Sunday, July 1, 2012

Some bad bews....

I don't really know how to write this post - but I am going to give it my best shot of typing through the tears. The week Copeland's birthday I had a bad migraine that continued for 5 days - Barrett instisted I go see Dr. C on Monday. At that point my head hurt so bad I couldn't sit up straight on the exam table. I was sent downstairs for a CT scan because the hospitals MRI machine was booked the entire day. Took maybe 30 minutes - no big deal. Dr. C came downstairs during the CT scan and said that he didn't see anything. I was sent home with some pain killers for my headache. The next day he called Barrett's phone and asked Barrett to put him on speaker. The radiologist looked at the CT scan and found "alot of tiny" lesions on my brain. I had to leave the room. Barrett finished the conversation and an appointment was booked for the following day. The treatment course has changed immediately to radiation everyday for the next 12-14 days. I will take chemo by mouth (5 horse pills) every morning so it will penetrate the blood/brain barrier. They will do a follow up MRI from head to toe. We met with the radiologist and he is very nice, informative and optomistic. I literally have been in tears since last week. The two lists are running through my mind again - what I need to do to survive and what I need to do in case I don't make it. The saddest thing I think I have ever heard is when Jaxon walked into our room looking very sad and I asked him what was wrong and his response was "I'm so sorry that the cancer is in your brain now." Heartbreaking. I have been crying off and on since last week. I have to get my game face on and start the fight again - not that it ever ended.

1 comment:

  1. Jen, I'm s sorry...I will continue to pray for you and yours. I don't even know where to begin or what to say. So, I pray. I love you and your sweet family. Please let me know, if I can do anything for you.

## Data section
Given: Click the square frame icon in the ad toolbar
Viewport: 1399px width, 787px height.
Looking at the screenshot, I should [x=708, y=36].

--

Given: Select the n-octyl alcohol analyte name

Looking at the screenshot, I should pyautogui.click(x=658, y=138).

## Brief 1
According to the blog post, why was the CT scan done instead of an MRI?
## Brief 2
Extract the part of the blog post between "1. Jen, I'm" and "anything for you.", inclusive.

## Expected answer 1
The hospital's MRI machine was booked the entire day.

## Expected answer 2
1. Jen, I'm s sorry...I will continue to pray for you and yours. I don't even know where to begin or what to say. So, I pray. I love you and your sweet family. Please let me know, if I can do anything for you.